Pixel coordinate grounding data:
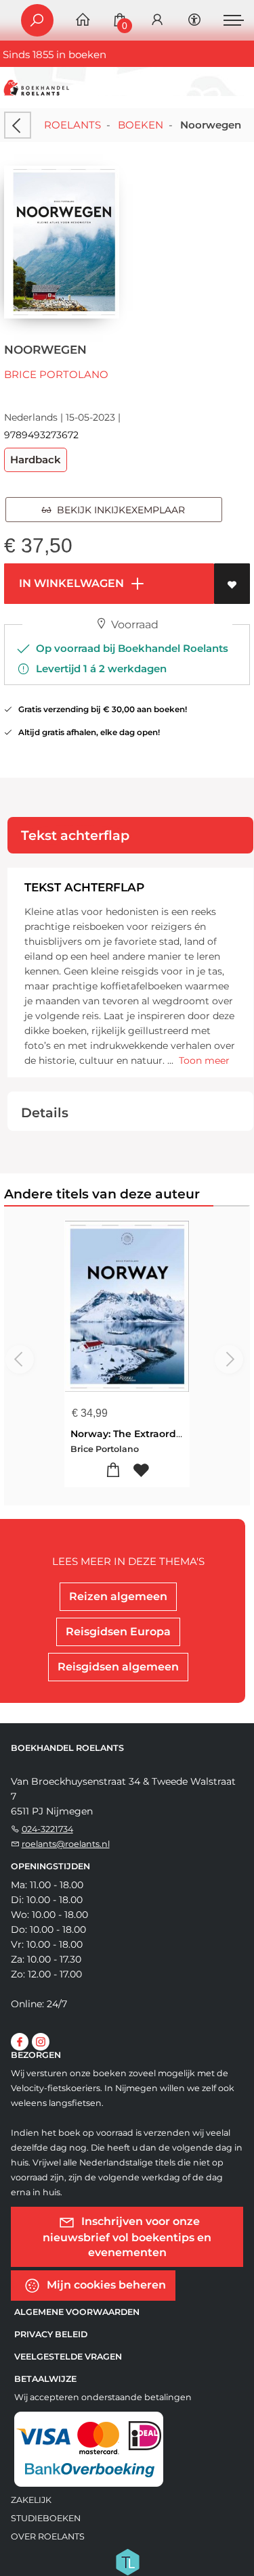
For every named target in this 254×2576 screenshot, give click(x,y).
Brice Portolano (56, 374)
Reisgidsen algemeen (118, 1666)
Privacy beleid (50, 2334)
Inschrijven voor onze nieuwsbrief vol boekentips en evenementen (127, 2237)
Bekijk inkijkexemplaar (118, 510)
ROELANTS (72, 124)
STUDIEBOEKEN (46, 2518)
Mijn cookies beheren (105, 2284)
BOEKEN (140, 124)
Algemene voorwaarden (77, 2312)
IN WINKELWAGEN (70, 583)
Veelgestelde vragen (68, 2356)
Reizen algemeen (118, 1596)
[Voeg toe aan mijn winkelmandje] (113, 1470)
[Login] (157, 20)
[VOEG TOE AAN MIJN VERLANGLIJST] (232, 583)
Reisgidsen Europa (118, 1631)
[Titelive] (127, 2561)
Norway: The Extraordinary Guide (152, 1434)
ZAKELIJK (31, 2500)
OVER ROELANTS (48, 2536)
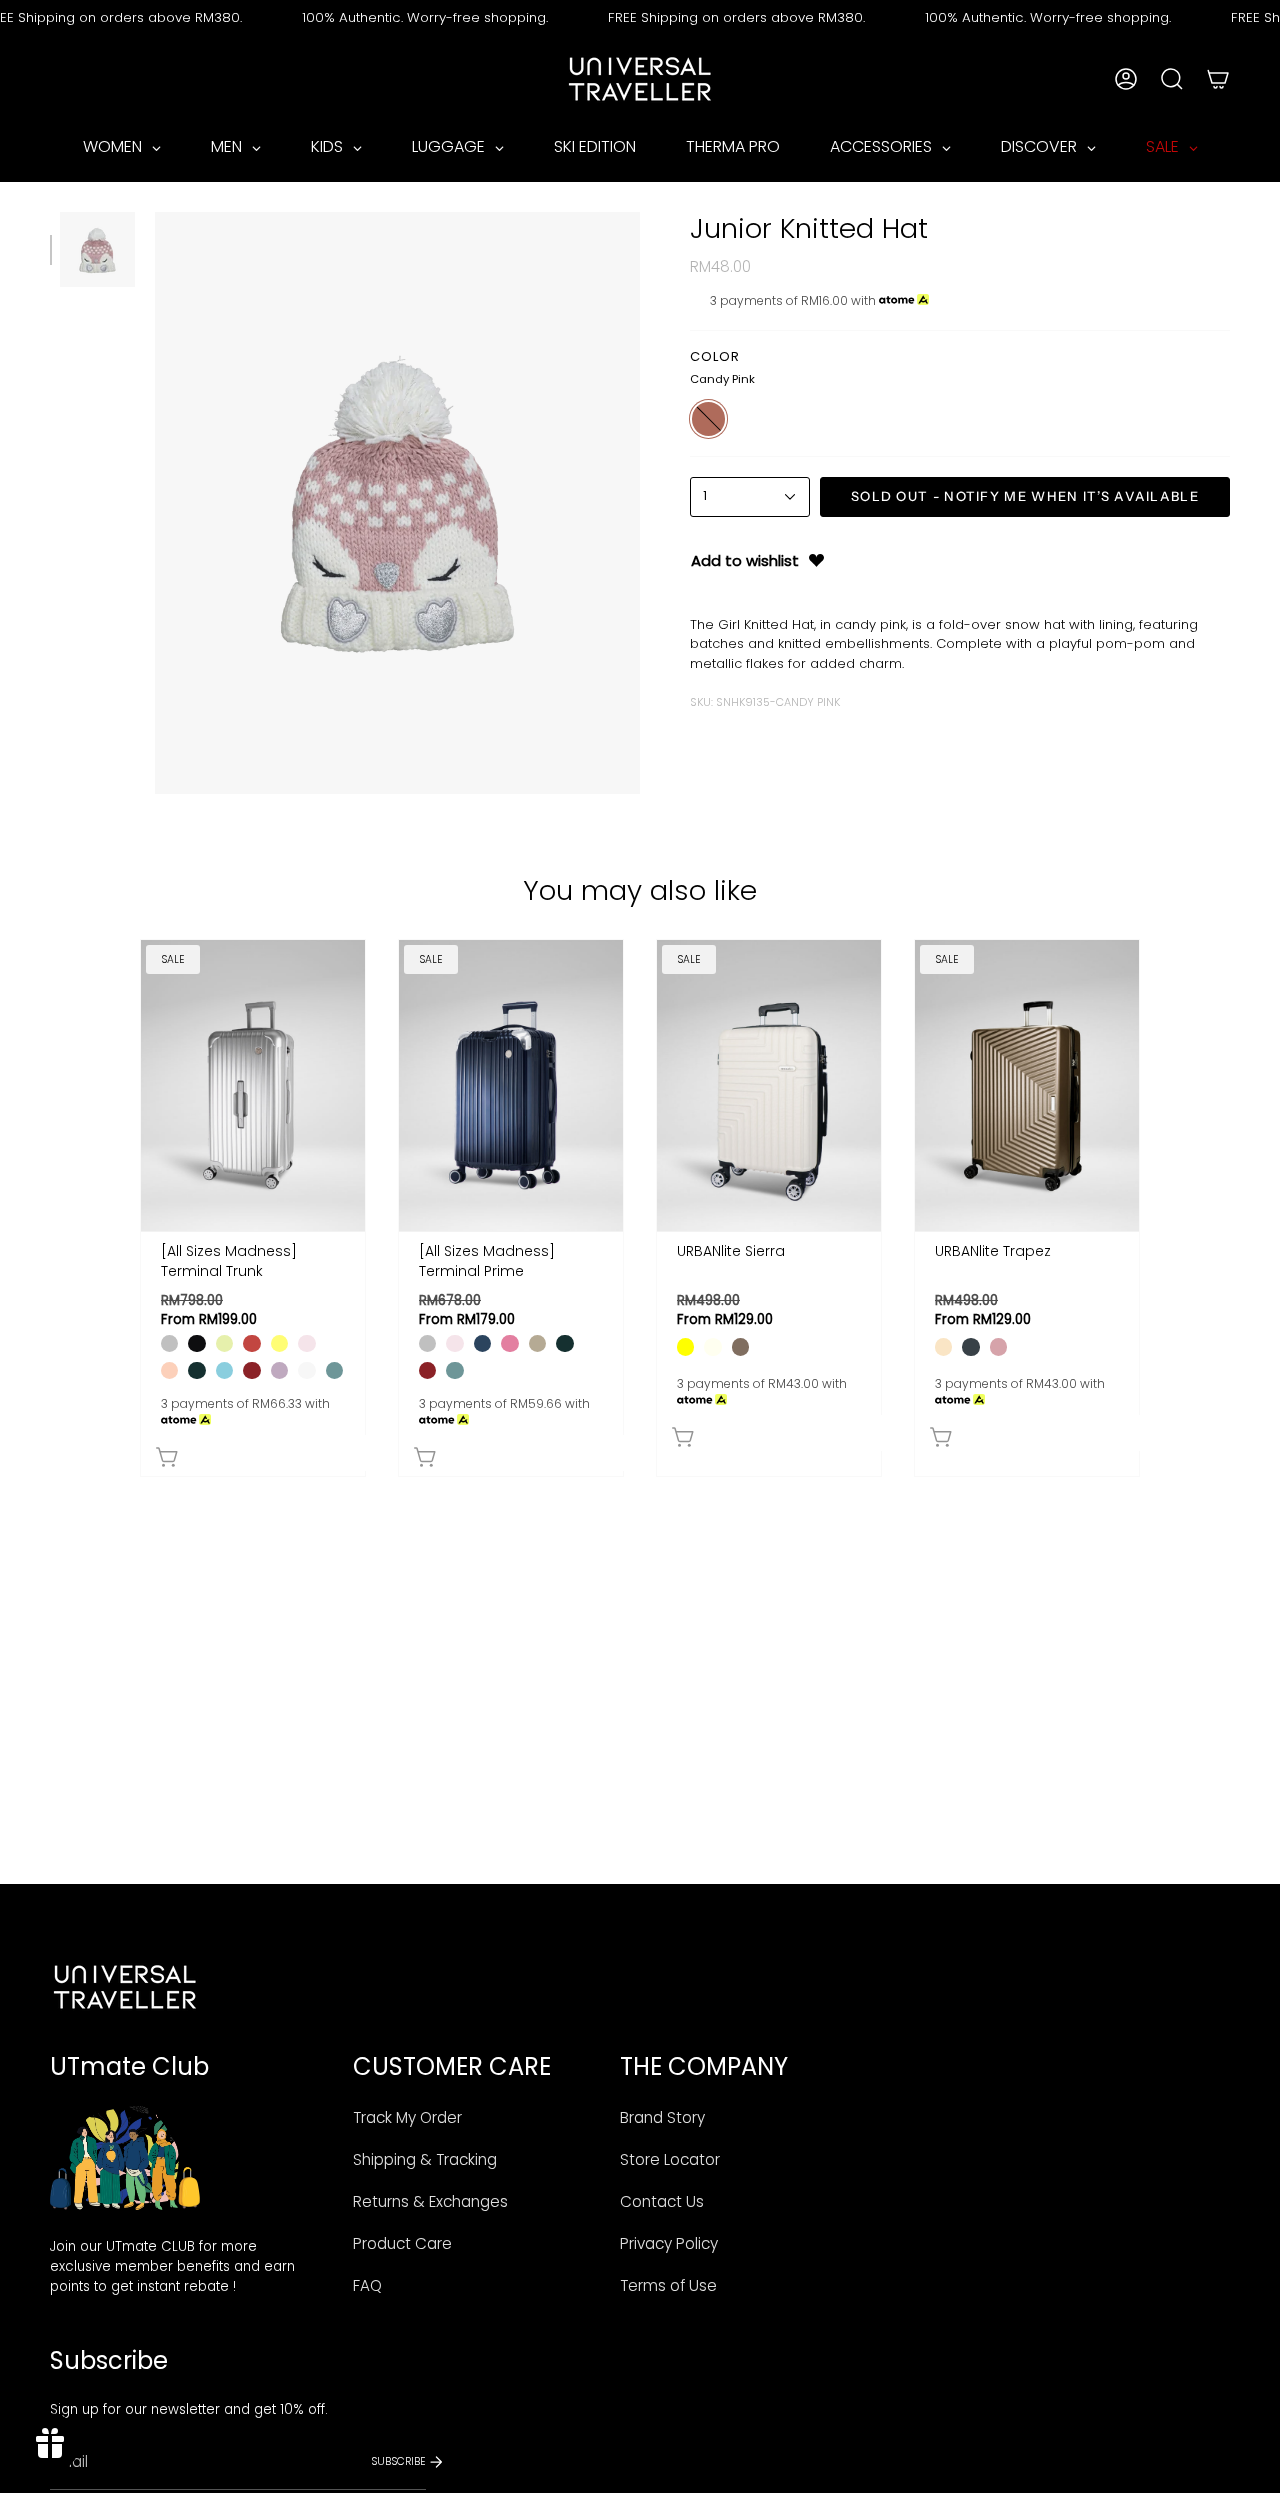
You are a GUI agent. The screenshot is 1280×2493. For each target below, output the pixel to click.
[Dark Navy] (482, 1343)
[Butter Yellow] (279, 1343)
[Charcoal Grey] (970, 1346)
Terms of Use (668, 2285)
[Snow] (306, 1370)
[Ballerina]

--- EXERCISE DESCRIPTION ---
Gather all lines with the string "screenshot" from the data.

--- OUTPUT BELOW ---
For every named target in this 254×2576 screenshot, give click(x,y).
You are a GUI agent. The screenshot is 1280×2493. For each target below, output the pixel to click.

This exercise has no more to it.